◆ Exercise passage:
- - -
Sharpton, a frequent White House guest, apparently assumes that his community-organizing provides him political exemption from federal tax law. He seems to be right, at least as long as the current administration is in power.
The Clinton Foundation is expected to refile its tax returns for 2010, 2011 and 2012 after failing to separate government grants from donations. If an average citizen tried to amend his taxes for such huge sums and from that long ago, he would probably be under indictment.
News reports of undocumented donations from foreign governments caught the foundation underreporting its income. The well-connected Clinton clan apparently assumed that their political status ensured them immunity.
In the current political landscape, ideology also offers cover for tax noncompliance. Two of the most liberal talking heads at the MSNBC cable news network, Toure Neblett and Melissa Harris-Perry, known for their advocacy of higher tax rates on the affluent, turn out to be both quite well off and quite unwilling to pay their fair share of taxes. Reports indicate that Neblett and Harris-Perry both owe more than $50,000 in delinquent taxes.
Who will police the tax police?
Former IRS official Lois Lerner and her subordinates were found to have targeted conservative nonprofit groups for excessive federal scrutiny. While testifying before Congress, Lerner invoked her Fifth Amendment right against self-incrimination, and investigators later found that two years of her emails had gone missing in a mysterious computer crash. Lerner has not been charged.
Under the current system, the very wealthy have the pull and capital to navigate around the 3.7-million-word IRS tax code. Billionaire George Soros, a proponent of big government and higher taxes, reportedly could face a tax bill of approximately $7 billion after years of deferrals.
Victor Davis Hanson
Our laws are becoming as politicized as our tax system.
Whatever one thinks of illegal immigration, it's undeniable that under the Obama administration, federal immigration law enforcement is now predicated on politics. The law as it was written suddenly has ceased to exist — at least for particular groups at particular times and places.
- - -
◆ What to do:
**1.** According to the commentary on politics and tax law, why is the Clinton Foundation expected to refile its tax returns for 2010, 2011 and 2012? Answer in one to three sentences.
**2.** Continue the commentary on politics and tax law from its last sentence.

◆ Exercise data:
- - -
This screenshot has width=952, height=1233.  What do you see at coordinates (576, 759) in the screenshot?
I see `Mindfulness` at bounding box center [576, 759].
- - -
◆ Answer list:
**1.** The foundation is expected to refile its tax returns for 2010, 2011 and 2012 because it failed to separate government grants from donations.

**2.**
In the last six years, the enforcement of federal laws has depended on their apparent political utility.
If elements of the controversial Affordable Care Act were deemed politically risky, then their implementation was ignored until after an election. If the Environmental Protection Agency could not see its agenda passed through Congress as federal law, then it implemented its green policies by fiat.
If the Obama administration reaches a controversial agreement with Iran that will not meet the constitutional test of ratification by two-thirds of the Senate, then it will not be called a treaty and instead be imposed by presidential executive order.
Prosecutors have never been more ideologically driven. Sen. Bob Menendez, D-N.J., opposes administration policies on Cuba and Iran — and then suddenly faces federal indictments on charges covering a period from 2006 to 2013.
In the tragic Freddie Gray case, Baltimore State's Attorney Marilyn Mosby all but assured an angry crowd that she had provided them indictments for murder and manslaughter and thereby expected calm in the streets in return.
She indicted six Baltimore policemen on charges that are likely to be reduced or disproved in court, but those charges served the short-term purpose of defusing unchecked rioting and looting. Warping the law was thought to be more effective in easing tensions than enforcing it.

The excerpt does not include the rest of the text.